Instructions for the task: Lines containing the word "target" are the ones to copy from the records below.

Pixel coordinate grounding data:
=== Section Start ===
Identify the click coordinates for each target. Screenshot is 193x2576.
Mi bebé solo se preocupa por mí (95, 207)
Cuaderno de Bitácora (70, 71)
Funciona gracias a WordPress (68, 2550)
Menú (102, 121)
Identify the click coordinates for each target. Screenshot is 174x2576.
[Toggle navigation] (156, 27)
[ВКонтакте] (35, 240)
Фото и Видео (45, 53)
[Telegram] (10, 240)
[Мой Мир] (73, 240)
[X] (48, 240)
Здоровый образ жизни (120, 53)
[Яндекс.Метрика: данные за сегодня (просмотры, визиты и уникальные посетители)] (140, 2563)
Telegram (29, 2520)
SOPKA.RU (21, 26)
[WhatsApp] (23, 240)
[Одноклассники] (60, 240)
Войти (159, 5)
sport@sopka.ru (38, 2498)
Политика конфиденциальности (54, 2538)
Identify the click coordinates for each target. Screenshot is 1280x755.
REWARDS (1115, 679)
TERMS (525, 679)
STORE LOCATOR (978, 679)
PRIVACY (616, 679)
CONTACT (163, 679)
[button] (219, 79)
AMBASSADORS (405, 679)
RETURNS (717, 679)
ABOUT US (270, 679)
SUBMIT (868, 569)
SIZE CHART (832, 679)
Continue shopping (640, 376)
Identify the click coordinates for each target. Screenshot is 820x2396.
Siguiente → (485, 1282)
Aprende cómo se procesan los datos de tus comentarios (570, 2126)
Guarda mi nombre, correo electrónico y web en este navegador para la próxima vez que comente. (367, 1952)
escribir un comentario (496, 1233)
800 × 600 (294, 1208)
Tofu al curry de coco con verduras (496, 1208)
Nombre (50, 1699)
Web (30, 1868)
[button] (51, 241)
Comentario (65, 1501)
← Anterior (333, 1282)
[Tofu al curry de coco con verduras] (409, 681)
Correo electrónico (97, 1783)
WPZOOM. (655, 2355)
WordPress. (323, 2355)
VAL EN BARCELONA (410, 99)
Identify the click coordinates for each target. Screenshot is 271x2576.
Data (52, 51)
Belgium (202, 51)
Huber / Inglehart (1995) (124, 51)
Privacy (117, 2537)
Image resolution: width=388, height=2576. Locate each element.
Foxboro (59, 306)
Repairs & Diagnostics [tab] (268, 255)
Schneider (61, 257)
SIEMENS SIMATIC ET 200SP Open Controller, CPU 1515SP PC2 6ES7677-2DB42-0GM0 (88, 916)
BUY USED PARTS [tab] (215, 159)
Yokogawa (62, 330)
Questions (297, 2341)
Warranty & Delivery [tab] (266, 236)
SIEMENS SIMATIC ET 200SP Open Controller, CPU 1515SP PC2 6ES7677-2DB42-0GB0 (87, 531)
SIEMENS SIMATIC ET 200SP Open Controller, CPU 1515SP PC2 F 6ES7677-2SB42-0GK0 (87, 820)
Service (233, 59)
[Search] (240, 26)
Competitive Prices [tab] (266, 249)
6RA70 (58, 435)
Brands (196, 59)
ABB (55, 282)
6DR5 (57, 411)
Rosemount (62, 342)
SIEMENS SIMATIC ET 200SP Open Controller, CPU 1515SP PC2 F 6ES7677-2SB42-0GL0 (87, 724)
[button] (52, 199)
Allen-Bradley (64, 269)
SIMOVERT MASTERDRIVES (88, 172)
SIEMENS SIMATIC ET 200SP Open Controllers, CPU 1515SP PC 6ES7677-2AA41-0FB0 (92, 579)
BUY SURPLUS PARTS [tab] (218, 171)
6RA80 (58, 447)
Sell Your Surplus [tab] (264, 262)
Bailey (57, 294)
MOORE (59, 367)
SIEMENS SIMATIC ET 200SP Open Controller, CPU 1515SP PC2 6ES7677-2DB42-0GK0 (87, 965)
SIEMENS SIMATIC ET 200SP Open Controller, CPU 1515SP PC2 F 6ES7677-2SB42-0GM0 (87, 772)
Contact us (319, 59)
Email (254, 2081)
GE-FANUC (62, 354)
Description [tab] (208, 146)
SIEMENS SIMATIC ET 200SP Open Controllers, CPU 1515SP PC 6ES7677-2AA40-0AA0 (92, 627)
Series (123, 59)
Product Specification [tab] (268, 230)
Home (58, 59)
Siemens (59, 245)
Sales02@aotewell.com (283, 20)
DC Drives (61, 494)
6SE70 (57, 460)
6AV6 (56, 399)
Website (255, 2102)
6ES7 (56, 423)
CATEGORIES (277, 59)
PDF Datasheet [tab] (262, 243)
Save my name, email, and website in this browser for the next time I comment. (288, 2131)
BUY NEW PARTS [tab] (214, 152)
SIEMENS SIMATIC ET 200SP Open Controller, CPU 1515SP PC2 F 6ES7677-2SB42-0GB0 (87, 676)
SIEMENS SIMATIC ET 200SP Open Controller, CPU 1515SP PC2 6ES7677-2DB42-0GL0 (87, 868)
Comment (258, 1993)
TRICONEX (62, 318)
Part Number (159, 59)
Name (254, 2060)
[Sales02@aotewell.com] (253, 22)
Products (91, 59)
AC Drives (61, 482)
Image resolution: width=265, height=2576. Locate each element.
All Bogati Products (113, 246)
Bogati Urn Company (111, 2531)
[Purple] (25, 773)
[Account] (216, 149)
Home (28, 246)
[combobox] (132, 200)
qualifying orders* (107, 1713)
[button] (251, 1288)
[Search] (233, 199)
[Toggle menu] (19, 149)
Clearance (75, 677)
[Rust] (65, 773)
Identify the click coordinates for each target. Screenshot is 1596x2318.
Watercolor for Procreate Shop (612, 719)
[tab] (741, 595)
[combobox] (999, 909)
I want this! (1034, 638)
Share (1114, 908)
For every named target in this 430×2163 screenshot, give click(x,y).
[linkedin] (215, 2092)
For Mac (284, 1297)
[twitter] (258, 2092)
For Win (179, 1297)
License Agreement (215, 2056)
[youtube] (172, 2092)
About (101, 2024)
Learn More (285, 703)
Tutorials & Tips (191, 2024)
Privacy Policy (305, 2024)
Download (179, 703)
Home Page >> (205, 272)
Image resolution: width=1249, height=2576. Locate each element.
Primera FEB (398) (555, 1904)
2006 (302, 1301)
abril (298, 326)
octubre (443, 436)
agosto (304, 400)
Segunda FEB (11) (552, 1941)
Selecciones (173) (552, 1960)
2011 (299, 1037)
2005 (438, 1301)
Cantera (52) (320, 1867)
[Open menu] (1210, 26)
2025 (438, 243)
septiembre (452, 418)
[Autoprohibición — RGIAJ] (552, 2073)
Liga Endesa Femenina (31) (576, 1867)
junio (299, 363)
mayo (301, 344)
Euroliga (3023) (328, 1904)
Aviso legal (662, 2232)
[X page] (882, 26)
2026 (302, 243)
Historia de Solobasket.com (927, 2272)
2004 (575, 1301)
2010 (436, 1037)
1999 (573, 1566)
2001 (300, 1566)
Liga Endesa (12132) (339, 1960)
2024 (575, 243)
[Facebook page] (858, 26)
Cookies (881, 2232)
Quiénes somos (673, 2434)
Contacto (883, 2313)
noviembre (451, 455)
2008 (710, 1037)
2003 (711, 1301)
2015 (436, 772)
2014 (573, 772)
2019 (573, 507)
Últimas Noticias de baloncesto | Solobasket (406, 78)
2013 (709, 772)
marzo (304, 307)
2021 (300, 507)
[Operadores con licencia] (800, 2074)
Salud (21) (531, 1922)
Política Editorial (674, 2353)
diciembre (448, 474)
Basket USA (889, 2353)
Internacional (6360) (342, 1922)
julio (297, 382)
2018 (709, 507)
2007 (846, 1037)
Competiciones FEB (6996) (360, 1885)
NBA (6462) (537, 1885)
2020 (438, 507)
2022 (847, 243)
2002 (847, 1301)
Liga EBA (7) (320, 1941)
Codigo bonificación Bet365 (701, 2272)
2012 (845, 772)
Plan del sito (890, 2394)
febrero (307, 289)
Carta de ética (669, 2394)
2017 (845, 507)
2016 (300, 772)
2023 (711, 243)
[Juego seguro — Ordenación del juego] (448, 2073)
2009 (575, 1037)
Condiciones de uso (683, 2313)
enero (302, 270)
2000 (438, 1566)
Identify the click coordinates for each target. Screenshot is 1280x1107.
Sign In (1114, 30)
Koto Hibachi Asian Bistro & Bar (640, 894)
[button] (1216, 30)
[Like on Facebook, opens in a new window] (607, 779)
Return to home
=== Section End ===
Solution to this exercise:
Identify the click coordinates for each target. Screenshot is 193x2576.
Identify the click coordinates for each target. Screenshot is 174x2576.
Identify the click coordinates for each target. Screenshot is 1280x755.
Identify the click coordinates for each target. Screenshot is 820x2396.
Identify the click coordinates for each target. Screenshot is 271x2576.
Identify the click coordinates for each target. Screenshot is 1596x2318.
For every named target in this 430×2163 screenshot, give click(x,y).
Identify the click coordinates for each target. Screenshot is 1280x1107.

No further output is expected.